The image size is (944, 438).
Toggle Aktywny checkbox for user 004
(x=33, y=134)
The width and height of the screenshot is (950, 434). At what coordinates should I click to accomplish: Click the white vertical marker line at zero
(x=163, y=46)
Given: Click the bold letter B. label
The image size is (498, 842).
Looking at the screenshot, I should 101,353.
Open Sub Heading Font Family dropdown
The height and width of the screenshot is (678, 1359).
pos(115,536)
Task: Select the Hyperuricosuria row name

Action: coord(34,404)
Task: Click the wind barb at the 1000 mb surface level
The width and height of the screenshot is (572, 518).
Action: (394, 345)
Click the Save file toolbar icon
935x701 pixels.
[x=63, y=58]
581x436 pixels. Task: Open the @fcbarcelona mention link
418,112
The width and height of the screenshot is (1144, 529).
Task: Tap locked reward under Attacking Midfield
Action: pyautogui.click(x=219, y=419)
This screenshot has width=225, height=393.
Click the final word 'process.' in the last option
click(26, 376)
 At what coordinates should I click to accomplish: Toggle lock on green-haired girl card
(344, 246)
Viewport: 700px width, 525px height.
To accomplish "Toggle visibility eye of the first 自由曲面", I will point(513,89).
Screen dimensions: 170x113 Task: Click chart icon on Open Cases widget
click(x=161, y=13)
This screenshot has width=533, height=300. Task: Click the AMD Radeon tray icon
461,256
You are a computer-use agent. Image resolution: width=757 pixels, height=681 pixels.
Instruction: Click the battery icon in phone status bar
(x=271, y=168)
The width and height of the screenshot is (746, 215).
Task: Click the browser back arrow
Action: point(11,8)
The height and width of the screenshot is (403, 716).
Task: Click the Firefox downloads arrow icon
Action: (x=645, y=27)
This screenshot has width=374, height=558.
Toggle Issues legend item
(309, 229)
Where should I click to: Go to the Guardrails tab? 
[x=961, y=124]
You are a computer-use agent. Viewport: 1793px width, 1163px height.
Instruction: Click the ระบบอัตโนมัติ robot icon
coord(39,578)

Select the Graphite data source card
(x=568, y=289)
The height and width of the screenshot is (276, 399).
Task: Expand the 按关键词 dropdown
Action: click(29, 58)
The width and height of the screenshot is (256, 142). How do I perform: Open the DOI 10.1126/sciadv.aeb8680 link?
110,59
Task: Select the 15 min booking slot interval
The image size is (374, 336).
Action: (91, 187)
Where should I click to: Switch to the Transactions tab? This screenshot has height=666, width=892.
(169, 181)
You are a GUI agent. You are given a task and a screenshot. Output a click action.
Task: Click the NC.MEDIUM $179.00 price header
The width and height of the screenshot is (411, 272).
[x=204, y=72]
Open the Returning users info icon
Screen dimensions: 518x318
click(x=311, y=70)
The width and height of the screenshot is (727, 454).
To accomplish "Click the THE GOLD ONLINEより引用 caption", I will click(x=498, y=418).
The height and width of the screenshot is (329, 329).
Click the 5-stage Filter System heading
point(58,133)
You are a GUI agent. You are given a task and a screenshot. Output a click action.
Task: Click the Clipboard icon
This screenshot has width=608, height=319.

+ + + +

_What you are asked to do_
Write the material above out again, exactly as it reads.

_Output for this task_
The image size is (944, 438).
Toggle Aktywny checkbox for user 004
(x=33, y=134)
The width and height of the screenshot is (950, 434). At what coordinates should I click to accomplish: Click the white vertical marker line at zero
(x=163, y=46)
Given: Click the bold letter B. label
The image size is (498, 842).
Looking at the screenshot, I should 101,353.
Open Sub Heading Font Family dropdown
The height and width of the screenshot is (678, 1359).
pos(115,536)
Task: Select the Hyperuricosuria row name

Action: coord(34,404)
Task: Click the wind barb at the 1000 mb surface level
The width and height of the screenshot is (572, 518).
Action: (394, 345)
Click the Save file toolbar icon
935x701 pixels.
[x=63, y=58]
581x436 pixels. Task: Open the @fcbarcelona mention link
418,112
The width and height of the screenshot is (1144, 529).
Task: Tap locked reward under Attacking Midfield
Action: pyautogui.click(x=219, y=419)
This screenshot has width=225, height=393.
Click the final word 'process.' in the last option
click(26, 376)
 At what coordinates should I click to accomplish: Toggle lock on green-haired girl card
(344, 246)
Viewport: 700px width, 525px height.
To accomplish "Toggle visibility eye of the first 自由曲面", I will point(513,89).
Screen dimensions: 170x113 Task: Click chart icon on Open Cases widget
click(x=161, y=13)
This screenshot has width=533, height=300. Task: Click the AMD Radeon tray icon
461,256
You are a computer-use agent. Image resolution: width=757 pixels, height=681 pixels.
Instruction: Click the battery icon in phone status bar
(x=271, y=168)
The width and height of the screenshot is (746, 215).
Task: Click the browser back arrow
Action: point(11,8)
The height and width of the screenshot is (403, 716).
Task: Click the Firefox downloads arrow icon
Action: (x=645, y=27)
This screenshot has width=374, height=558.
Toggle Issues legend item
(309, 229)
Where should I click to: Go to the Guardrails tab? 
[x=961, y=124]
You are a computer-use agent. Viewport: 1793px width, 1163px height.
Instruction: Click the ระบบอัตโนมัติ robot icon
coord(39,578)

Select the Graphite data source card
(x=568, y=289)
The height and width of the screenshot is (276, 399).
Task: Expand the 按关键词 dropdown
Action: click(29, 58)
The width and height of the screenshot is (256, 142). How do I perform: Open the DOI 10.1126/sciadv.aeb8680 link?
110,59
Task: Select the 15 min booking slot interval
The image size is (374, 336).
Action: (91, 187)
Where should I click to: Switch to the Transactions tab? This screenshot has height=666, width=892.
(169, 181)
You are a GUI agent. You are given a task and a screenshot. Output a click action.
Task: Click the NC.MEDIUM $179.00 price header
The width and height of the screenshot is (411, 272).
[x=204, y=72]
Open the Returning users info icon
Screen dimensions: 518x318
click(x=311, y=70)
The width and height of the screenshot is (727, 454).
To accomplish "Click the THE GOLD ONLINEより引用 caption", I will click(x=498, y=418).
The height and width of the screenshot is (329, 329).
Click the 5-stage Filter System heading
point(58,133)
You are a GUI agent. You are given a task and a screenshot. Output a click action.
Task: Click the Clipboard icon
This screenshot has width=608, height=319.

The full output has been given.